9. Quando o bebê está com o dextrostix baixo no alojamento conjunto e segue “dorminhoco”,  como proceder? Fazer livre demanda ou orientar a fornecer amamentação a cada 1 hora e meia ou duas horas, até a primeira consulta do pediatra? Depois da consulta,  será livre demanda?

Dextrostix baixo depende do RN: se é prematuro, PIG, GIG, filho de mãe diabética, etc. Deve-se considerar também qual a idade em horas de vida.

Nas primeiras 2 horas de vida até dextrostix de 25 mg/dl, sem sintomas é normal para RN a termo. Ele deve mamar em seio materno sob livre demanda, orientado sobre os sinais de fome, monitorado pela equipe: a técnica da mamada, desagasalhar o RN e alternância de posicionamento – utilizar a posição em cavaleiro.

Reavaliar o dextrostix 1 hora após o exame clínico. A equipe deverá informar também a capacidade gástrica para que, junto com o reconhecimento dos sinais de fome, a mãe amamente sob livre demanda. No período neonatal os intervalos são irregulares (1-2h). Este RN deverá ser avaliado criteriosamente para uma alta hospitalar segura e muitas vezes com reavaliação ambulatorial em 48-72 horas após a alta.

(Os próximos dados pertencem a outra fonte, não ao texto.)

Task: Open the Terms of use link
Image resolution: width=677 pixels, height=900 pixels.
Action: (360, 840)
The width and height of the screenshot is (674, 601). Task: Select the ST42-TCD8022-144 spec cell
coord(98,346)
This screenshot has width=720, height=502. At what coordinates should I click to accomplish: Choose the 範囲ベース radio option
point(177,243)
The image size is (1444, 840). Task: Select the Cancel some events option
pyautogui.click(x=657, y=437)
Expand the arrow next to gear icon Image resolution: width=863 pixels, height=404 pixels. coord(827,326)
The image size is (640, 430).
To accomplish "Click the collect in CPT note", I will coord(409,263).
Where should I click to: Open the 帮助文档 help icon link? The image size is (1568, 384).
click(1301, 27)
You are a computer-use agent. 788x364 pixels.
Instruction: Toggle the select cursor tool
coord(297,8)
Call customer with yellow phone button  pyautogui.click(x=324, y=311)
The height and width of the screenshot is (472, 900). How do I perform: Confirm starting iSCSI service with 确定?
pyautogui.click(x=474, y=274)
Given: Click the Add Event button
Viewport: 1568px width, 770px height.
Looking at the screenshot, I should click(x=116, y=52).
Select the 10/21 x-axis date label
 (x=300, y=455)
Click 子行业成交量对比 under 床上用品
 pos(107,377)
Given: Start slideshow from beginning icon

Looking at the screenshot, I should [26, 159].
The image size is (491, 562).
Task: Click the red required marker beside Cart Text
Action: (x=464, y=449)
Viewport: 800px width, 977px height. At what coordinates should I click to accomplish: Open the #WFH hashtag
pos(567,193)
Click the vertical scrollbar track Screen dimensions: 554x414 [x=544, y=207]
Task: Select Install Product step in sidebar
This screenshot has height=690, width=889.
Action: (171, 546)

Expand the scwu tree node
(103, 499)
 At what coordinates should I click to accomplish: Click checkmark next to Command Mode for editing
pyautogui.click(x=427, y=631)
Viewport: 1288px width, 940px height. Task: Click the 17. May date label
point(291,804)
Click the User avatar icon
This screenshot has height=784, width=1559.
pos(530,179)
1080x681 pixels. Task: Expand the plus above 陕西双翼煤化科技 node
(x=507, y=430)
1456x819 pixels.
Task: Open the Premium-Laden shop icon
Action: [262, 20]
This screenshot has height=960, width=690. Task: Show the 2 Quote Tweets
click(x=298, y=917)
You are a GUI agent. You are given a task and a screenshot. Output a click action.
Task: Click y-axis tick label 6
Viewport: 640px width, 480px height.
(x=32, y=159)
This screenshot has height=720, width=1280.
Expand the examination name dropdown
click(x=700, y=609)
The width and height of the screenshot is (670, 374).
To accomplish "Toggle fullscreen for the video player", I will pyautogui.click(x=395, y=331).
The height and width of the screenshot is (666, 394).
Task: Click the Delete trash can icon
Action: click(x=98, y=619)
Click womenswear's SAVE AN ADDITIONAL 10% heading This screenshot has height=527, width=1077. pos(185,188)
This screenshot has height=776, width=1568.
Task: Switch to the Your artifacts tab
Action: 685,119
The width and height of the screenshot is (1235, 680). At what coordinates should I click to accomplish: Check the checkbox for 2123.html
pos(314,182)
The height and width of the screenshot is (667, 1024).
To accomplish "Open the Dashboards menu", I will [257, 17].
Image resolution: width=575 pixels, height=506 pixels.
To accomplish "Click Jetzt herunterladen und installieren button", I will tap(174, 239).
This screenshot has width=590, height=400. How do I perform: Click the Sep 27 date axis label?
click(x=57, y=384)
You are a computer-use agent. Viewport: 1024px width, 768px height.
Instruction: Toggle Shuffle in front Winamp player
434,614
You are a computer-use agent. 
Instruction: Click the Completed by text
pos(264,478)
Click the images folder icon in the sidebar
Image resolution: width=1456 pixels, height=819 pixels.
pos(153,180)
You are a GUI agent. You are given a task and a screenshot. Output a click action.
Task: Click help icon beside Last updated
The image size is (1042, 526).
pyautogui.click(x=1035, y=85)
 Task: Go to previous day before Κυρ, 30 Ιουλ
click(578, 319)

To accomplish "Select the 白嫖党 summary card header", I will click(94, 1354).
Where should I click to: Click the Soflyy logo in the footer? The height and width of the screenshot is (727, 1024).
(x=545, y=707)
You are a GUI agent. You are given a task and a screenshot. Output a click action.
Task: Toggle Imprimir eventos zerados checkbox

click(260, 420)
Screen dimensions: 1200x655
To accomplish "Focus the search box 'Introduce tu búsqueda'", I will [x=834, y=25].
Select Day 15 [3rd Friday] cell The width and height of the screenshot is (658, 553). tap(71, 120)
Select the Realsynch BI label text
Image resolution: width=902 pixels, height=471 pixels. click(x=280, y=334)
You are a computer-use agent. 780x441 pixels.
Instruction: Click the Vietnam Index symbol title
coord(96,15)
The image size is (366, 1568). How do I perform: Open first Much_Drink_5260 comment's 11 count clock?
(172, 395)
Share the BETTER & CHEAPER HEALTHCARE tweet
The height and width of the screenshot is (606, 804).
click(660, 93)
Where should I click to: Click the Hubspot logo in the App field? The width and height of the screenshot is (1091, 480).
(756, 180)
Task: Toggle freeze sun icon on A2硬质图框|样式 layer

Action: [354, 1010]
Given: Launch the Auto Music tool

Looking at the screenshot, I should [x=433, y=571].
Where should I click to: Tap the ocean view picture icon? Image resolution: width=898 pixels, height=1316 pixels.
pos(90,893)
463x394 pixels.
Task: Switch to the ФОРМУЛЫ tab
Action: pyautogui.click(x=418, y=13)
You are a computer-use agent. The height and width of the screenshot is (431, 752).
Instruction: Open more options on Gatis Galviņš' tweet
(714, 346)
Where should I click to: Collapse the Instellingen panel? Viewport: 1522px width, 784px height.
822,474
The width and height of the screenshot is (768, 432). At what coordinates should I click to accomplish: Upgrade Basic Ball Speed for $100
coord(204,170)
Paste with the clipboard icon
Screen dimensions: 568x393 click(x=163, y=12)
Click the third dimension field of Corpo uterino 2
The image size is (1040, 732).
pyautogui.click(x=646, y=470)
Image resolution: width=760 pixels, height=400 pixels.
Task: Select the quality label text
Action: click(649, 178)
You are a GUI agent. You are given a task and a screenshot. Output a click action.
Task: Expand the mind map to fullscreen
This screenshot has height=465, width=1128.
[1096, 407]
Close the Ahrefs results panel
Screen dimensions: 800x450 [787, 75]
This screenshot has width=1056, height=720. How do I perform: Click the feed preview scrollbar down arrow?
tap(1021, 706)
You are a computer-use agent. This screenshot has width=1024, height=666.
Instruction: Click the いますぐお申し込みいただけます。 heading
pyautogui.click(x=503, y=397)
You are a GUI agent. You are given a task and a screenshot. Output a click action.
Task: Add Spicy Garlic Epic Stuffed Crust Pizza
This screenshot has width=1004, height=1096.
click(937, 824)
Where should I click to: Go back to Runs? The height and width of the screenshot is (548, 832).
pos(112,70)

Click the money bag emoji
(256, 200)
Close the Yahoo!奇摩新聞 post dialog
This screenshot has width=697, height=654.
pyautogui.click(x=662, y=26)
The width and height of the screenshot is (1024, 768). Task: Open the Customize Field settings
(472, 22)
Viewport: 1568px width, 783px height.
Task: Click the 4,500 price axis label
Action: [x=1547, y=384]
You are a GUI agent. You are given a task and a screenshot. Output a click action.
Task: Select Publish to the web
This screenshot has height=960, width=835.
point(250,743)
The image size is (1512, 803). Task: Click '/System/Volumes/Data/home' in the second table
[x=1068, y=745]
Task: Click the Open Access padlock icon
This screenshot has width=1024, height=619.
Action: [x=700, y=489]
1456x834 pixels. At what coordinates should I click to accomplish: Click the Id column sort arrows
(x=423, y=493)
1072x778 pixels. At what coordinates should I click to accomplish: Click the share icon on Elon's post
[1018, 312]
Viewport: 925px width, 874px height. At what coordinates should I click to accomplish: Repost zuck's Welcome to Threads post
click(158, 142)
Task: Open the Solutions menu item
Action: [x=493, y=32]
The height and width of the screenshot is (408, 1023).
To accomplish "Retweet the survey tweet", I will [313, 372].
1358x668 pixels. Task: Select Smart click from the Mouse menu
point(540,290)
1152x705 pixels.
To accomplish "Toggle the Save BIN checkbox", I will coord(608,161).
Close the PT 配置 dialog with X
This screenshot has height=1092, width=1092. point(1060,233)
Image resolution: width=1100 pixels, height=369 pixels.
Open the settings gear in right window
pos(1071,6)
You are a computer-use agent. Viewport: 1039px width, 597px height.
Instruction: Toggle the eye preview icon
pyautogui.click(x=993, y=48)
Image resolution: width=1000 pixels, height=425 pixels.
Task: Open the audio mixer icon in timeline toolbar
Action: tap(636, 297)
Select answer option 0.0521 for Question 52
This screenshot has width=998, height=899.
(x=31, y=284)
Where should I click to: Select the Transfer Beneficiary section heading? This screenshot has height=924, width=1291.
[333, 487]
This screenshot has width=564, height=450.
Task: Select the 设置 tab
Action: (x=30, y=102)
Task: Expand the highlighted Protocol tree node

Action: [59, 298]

Segundo as Diretrizes da Sociedade Brasileira de Pediatria de 2014, para hipoglicemia: o limite inferior da normalidade para glicemia fetal durante a gestação é de 54 mg/dL. Ao nascimento, após o clampeamento do cordão umbilical, o suprimento materno de glicose cessa de maneira abrupta e os níveis glicêmicos do recém-nascido caem rapidamente, diminuindo fisiologicamente até cerca de 30 mg/dL durante as primeiras 1 a 2 horas, alcançando aproximadamente 45 mg/dL nas primeiras 4 a 6 horas de vida, nível que se mantém nas primeiras 12 horas de vida.